Start of Block
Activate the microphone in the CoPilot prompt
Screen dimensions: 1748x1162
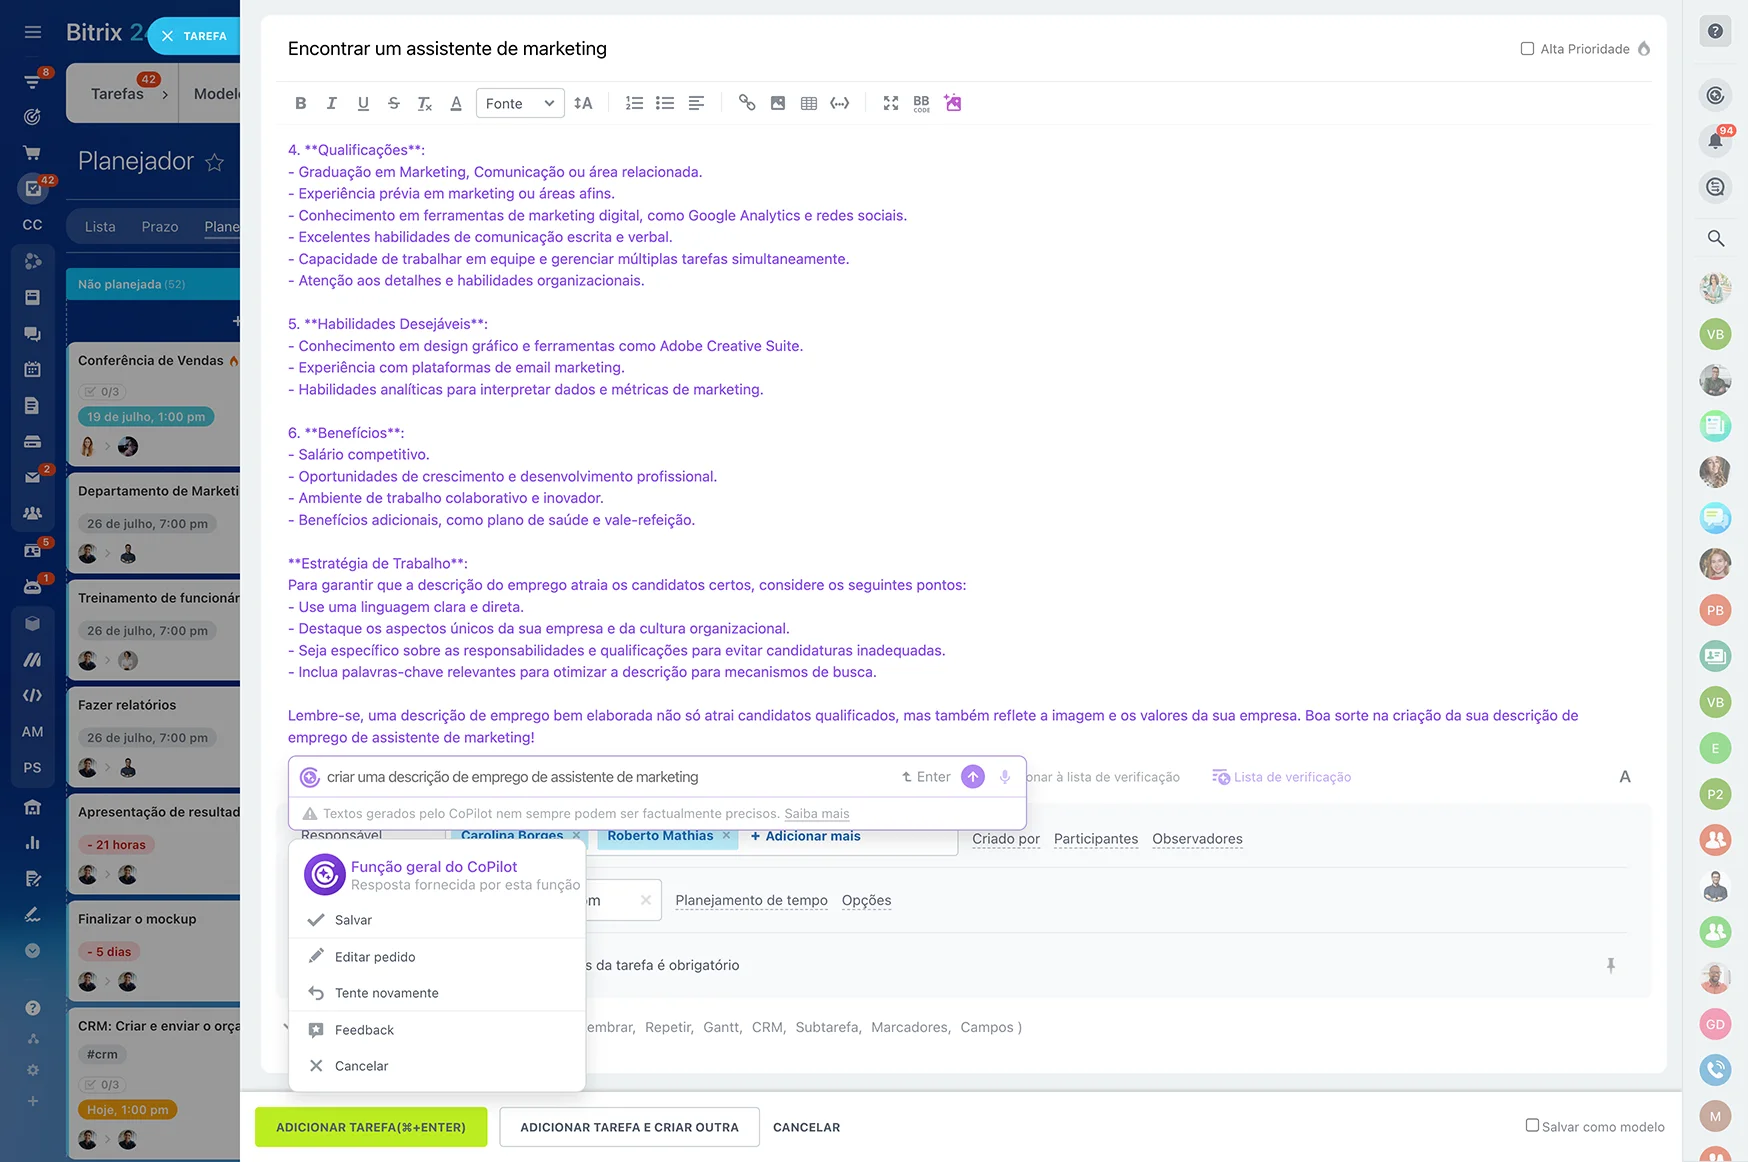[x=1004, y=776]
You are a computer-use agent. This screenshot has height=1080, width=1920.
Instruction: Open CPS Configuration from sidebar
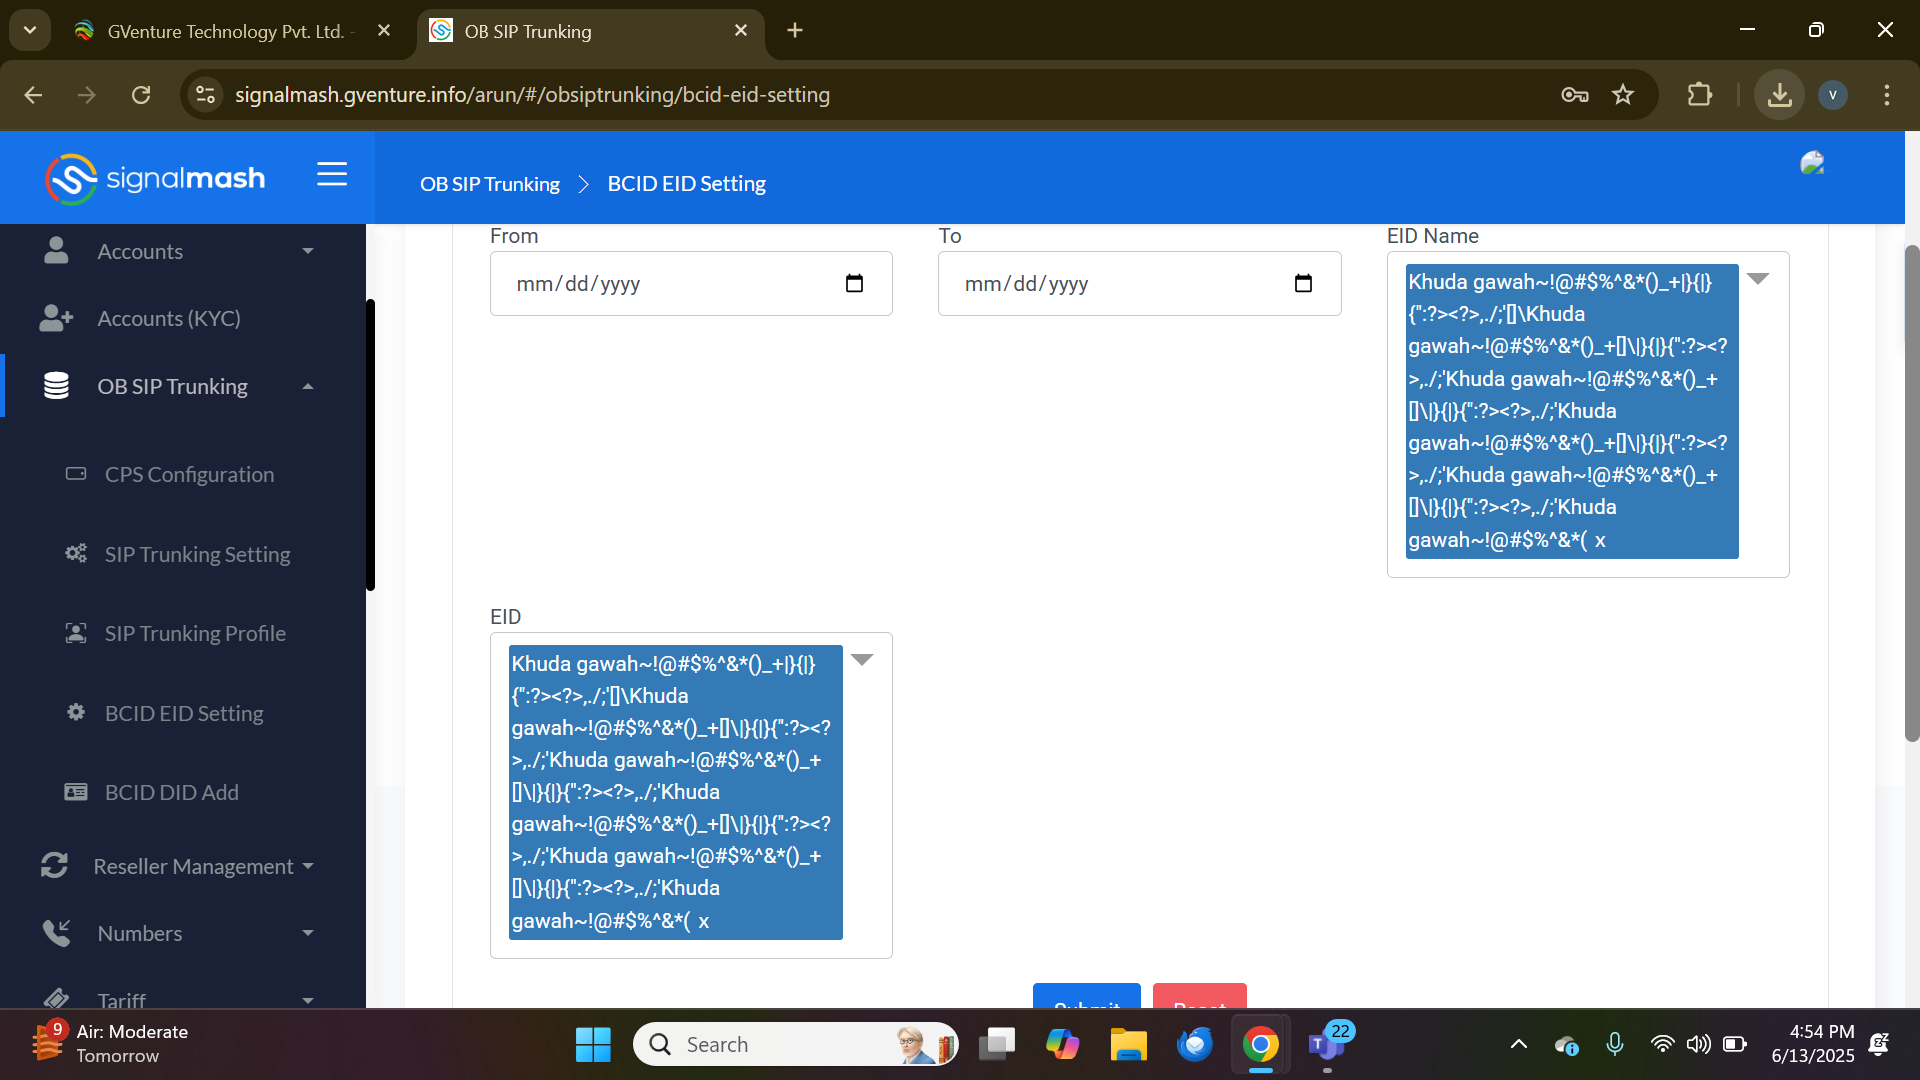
End of Block
Directions for this task:
Print, word for word, every entry shown above; the pictures stay out.

Exercise response:
Activate the microphone in the CoPilot prompt
Screen dimensions: 1748x1162
[x=1004, y=776]
You are a computer-use agent. This screenshot has height=1080, width=1920.
Instruction: Open CPS Configuration from sidebar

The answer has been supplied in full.